Rating of Everything & Everybody – The Outlook of the Future

Rating of Everybody and Everything – The Outlook for the Future

During my certification as Marshall Goldsmith’s Stakeholder Leadership Trainer, I had the honour of participating in a small circle of Q&A session with him.

During this session, Dr. Goldsmith was asked about the new challenges leaders will face in the future. 

He highlighted RATING as a determining new feature of – not only leaders’ – but all of ours lives. 

Current Practices of Rating

We are slowly, but surely entering a world, where everybody rates everyone else. It’s not only we, who rate the Uber driver, in the US the Uber driver rates the passengers. If you don’t behave, or don’t tip high enough, you will have a hard time getting a drive in rush hours.

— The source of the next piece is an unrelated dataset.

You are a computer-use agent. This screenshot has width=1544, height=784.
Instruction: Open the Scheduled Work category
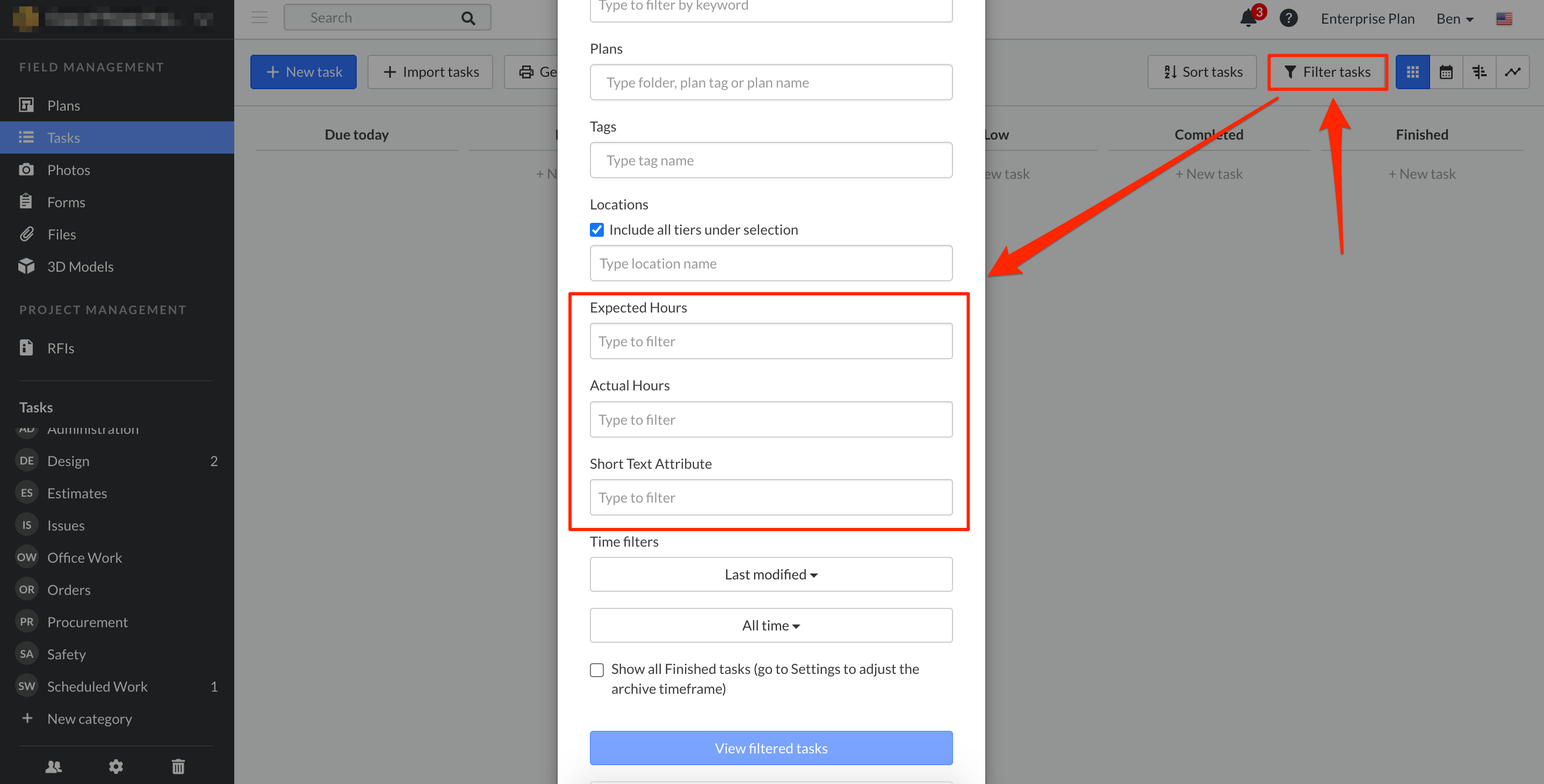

We are all accustomed to rate on-line stores, books that we read, hotels, restaurants, etc. 

The issue with many of these ratings is that – hands on the heart – we are all jumping to rating sites when we had a bad experience. If we aim for a nice romantic dinner, and the food is uneatable, the waiter is impolite, we are fast to jump to the relevant website to express our frustration in rating, communicating with the whole world that this is the worst restaurant that everybody should avoid. 

 

There are, of course a lot of highly praising evaluations, mostly in such cases, when a service provider exceeds our expectations. It’s only that our anger and frustration is a stronger drive to express them immediately and publicly than our customer satisfaction is. Truly, how many of us starts to publicly rate a service that you expect to deliver high, and they “just” meet your expectations – however high these expectations are. 

Once you Rate, Do it Properly

I do not mean here that we should not put down the fair evaluation of a service provider, if they do not provide the service that’s expected from them. 

As we are here to make a positive difference and not to criticise, I would recommend that you write your negative comments, and let them relax a little while in your drafts before posting. In the meantime, consciously search for positive things, services on your way. Find excellence around you, in another, better restaurant, in a good book or in a shop. Then post these high ratings first.

This search will have 3 benefits as a minimum.

  1. You will recognise that the world is not all bad, when you are searching for the good.
  2. When you find the things, people, services that you really like, it will bright your day up.
  3. And once you post your positive, praising evaluations, you will help those, who deserve it, to be more visible and become even better. 

When you have posted at least two such praising evaluations, revisit your original negative rating, read it again, make sure that you have used the correct wording, and then make it visible to the rest of the world.

The Past and Future of Rating in Classical Organizations

While we are well-experienced in the rating of services, this is slowly (or rather fast) expending into humans rating each other on certain aspects.

For centuries, teachers have been rating their students. Today, students also rate teachers. Marshall Goldsmith draws attention to an inherent danger of the process, which may result in grade-inflation. Student rating and input is truly helpful as long as the communication is between the student and the teacher. When the communication is between the dean and the student, it carries the danger of becoming a reciprocal, eye-for-eye process: ‘you flunk me – I flunk you’ and a vicious circle may start. 

Similarly, the corporate world is well familiar with the practice of employee evaluation. Most organizations have been practicing evaluations for the past couple of decades already, relentlessly searching the way to maximise employee performance. 

For companies, stake-holder rating is the future. Customers already rate the service providers and suppliers. Uplines rate their direct reports. 

It is not yet widely spread, but – in numerous companies – peers give feedback to each other and employees already rate their managers.

Rating Might Be Good or Bad – it is the Future

The future is that we rate each other. There is a TV show: Black Mirror, 3rd season, “Nosedive” – this is a dystopian view of the future, which is approaching with high speed in reality.

In a new society, where everybody rates everybody, leaders should be prepared to be rated by their team members and by all other stake-holders. 

It is always helpful and efficient when you receive supportive feedback. When this rating mechanism ends with the HR department, the process will basically change its meaning and effect.

The Good and the Bad

Just like everything else, constant, omni-present rating has a good side and a bad side too.

The good side is, you will play your A game all the time. In the workplace, people will be more sensitive, respectful, there will be less mobbing, bullying, less racism, less sexism.

The bad news is, you will play your A game all the time. You will always be careful what you can say and what you cannot, you are going to hide behind the mask of an ideal leader painted by the owners of your company. You will not have much sincere life left.

It’s a lot of work, it’s tiring. You might think, when you are sitting in an Uber, you can relax, you don’t need to impress the driver. Welcome to the new world.

It doesn’t matter, if it’s good or bad, it is coming. 

As a leader, you have one goal: make it work in the best way you can.